A hearing (opens in new tab) at the House Judiciary Committee saw Chairman Jerrold Nadler (D-NY) touch upon a data breach that was first publicly disclosed by the Administrative Office of the Courts, in early January 2021.
Nadler is now saying that the breach was a lot more impactful.
“It was only in March of this year the committee first learned of the startling breadth and scope of the court’s Document Management System security failure,” Nadler said. “And perhaps even more concerning is the disturbing impact the security breach had on pending civil and criminal litigation, as well as ongoing national security or intelligence matters.”
Since then, the incident has had “lingering impacts on the department and other agencies,” he added.
He further asked Justice Department official Matt Olsen about the types of cases, investigations, and attorneys, most impacted by the breach, a question which Olsen couldn’t answer. “This is, of course, a significant concern for us given the nature of information often held by the courts,” he said.
Rep.
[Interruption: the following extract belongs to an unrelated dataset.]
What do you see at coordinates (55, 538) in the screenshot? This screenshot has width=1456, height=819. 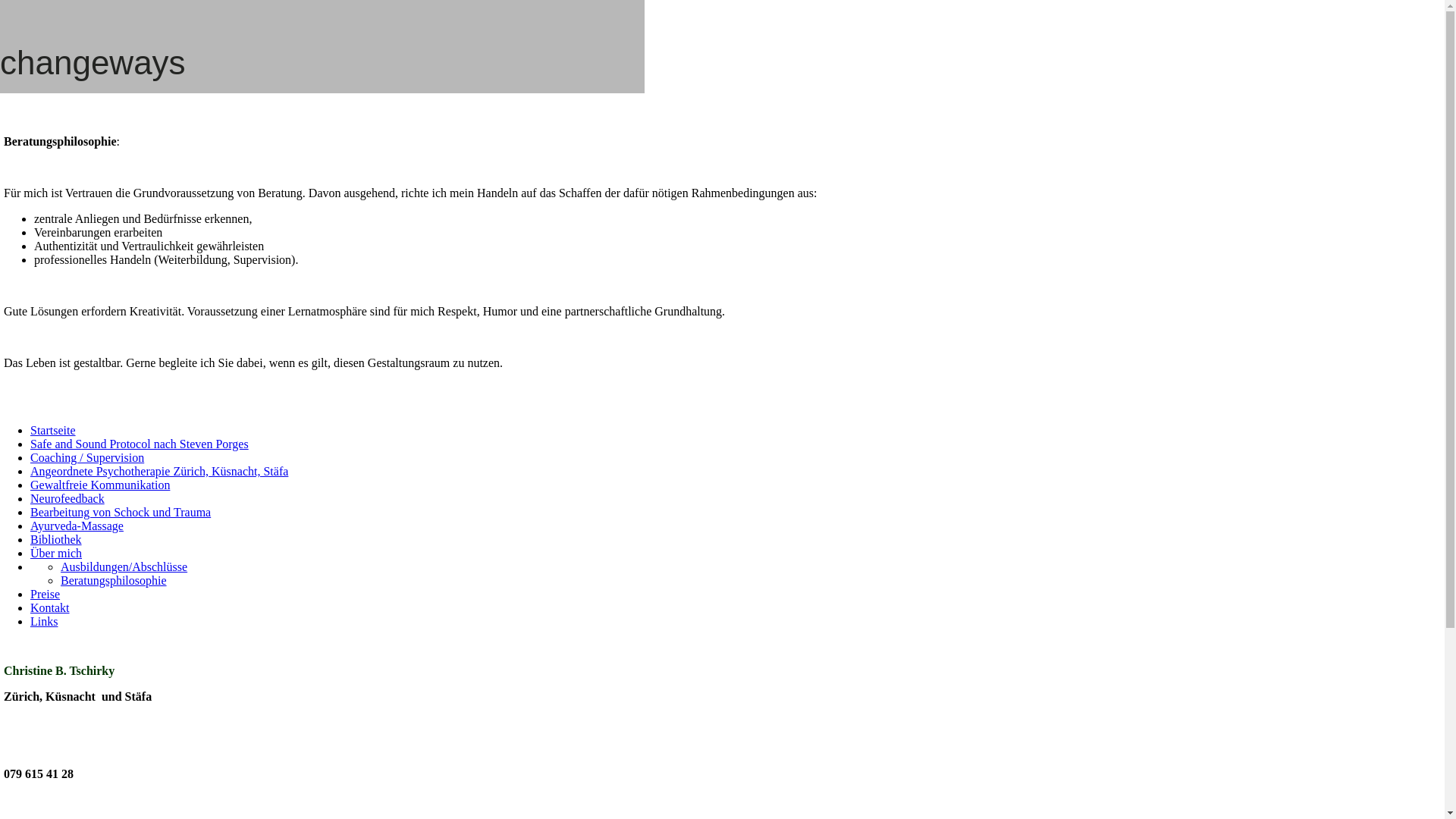 I see `'Bibliothek'` at bounding box center [55, 538].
Sheila Jackson Lee, (D-TX), argued that the findings were a “dangerous set of circumstances,” adding that the Justice Department needs to share more details about the number of cases impacted, and how many of those were dismissed.
While this incident occured at roughly the same time as the notorious SolarWinds attack, the two are apparently unrelated events.
The SolarWinds attack is generally perceived as one of the most devastating supply chain cyberattacks to ever occur. After investigating the incident, the US government blamed Russian state-sponsored threat actors for the attack.
The group obtained Microsoft 365 login credentials from some SolarWinds employees through phishing, and used it to taint a patch for one of its products, while in development. The tainted patch was subsequently pushed to hundreds of thousands of endpoints (opens in new tab) around public and private sectors, infecting government agencies, as well as some of the largest tech companies in the world.